Только сейчас учительница посмотрела на него повнимательнее. Ее взгляд был недружелюбным, и мальчик это сразу почувствовал. И поспешил замкнуться, как улитка в своем домике.

— Это правда? — недоверчиво спросила Цицелкова.

Директор взяла с письменного стола какой-то детский журнал, который за долгие месяцы лежания стал совсем блеклым.

— Вот! — она подала журнал мальчику.

Валентин открыл первую страницу. Это было какое-то стихотворение, к тому же напечатанное крупными буквами. Вдруг все буквы слились и расплылись перед его глазами. Он поднял голову и беспомощно посмотрел на мать.

— Читай, читай! — мягко сказала она. — Ты так хорошо читаешь!

Но Валентин смотрел на страницу и молчал. Он словно забыл все, что знал, и не мог прочитать ни одного слова.

— Ясно! — сказала Цицелкова. — Только ради вас, товарищ Божкова. Вы знаете, как мне трудно отказать вам.
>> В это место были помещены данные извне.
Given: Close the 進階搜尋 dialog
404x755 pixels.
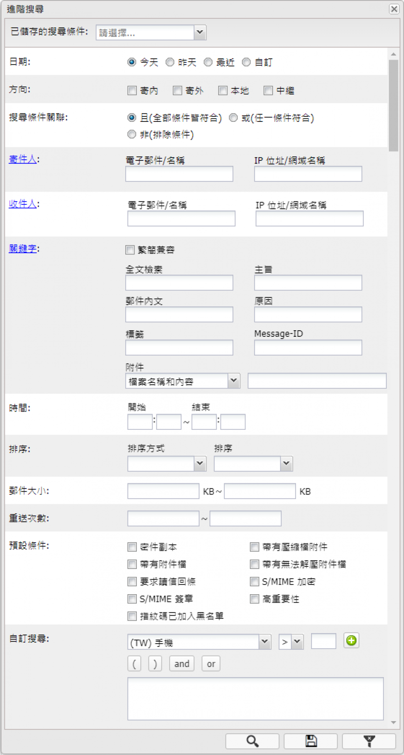Looking at the screenshot, I should pyautogui.click(x=393, y=9).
— Знаю, знаю! — с облегчением сказала директор.

— Можете идти.

И они вышли совсем внезапно — учительница и мальчик. Лора даже не поняла, как они исчезли. Валентин казался настолько сконфуженным и смущенным, что даже не обернулся. Лора испуганно попрощалась с директором и тоже вышла. Они были уже в другом конце пустого коридора, выглядевшего совсем серым от мутного утреннего света. Она хотела крикнуть им вдогонку, но в это время Цицелкова и Валентин вошли в какую-то дверь. Лора пошла вперед, остановилась перед дверью и посмотрела на нее. Ничего особенного, обычная коричневая безликая дверь, изъеденная временем, с грустными следами бесчисленных детских нападений. Может быть, так она выглядела и в годы ее детства… Но что с ней происходит, что за неожиданные нервы? Школа как школа, учительница как и все остальные, кого она помнила со времен своего детства. Никому не избежать этого испытания. Она пожала плечами и отошла, стараясь больше не думать о сыне.

В это время Цицелкова и Валентин стояли перед классом, и дети глазели на маленького худенького франта. Нет, он им не понравился, так обычно выглядели маменькины сынки. Будет неплохо поприветствовать его пинком на первой же перемене. Так думали некоторые, но двум-трем девочкам он понравился.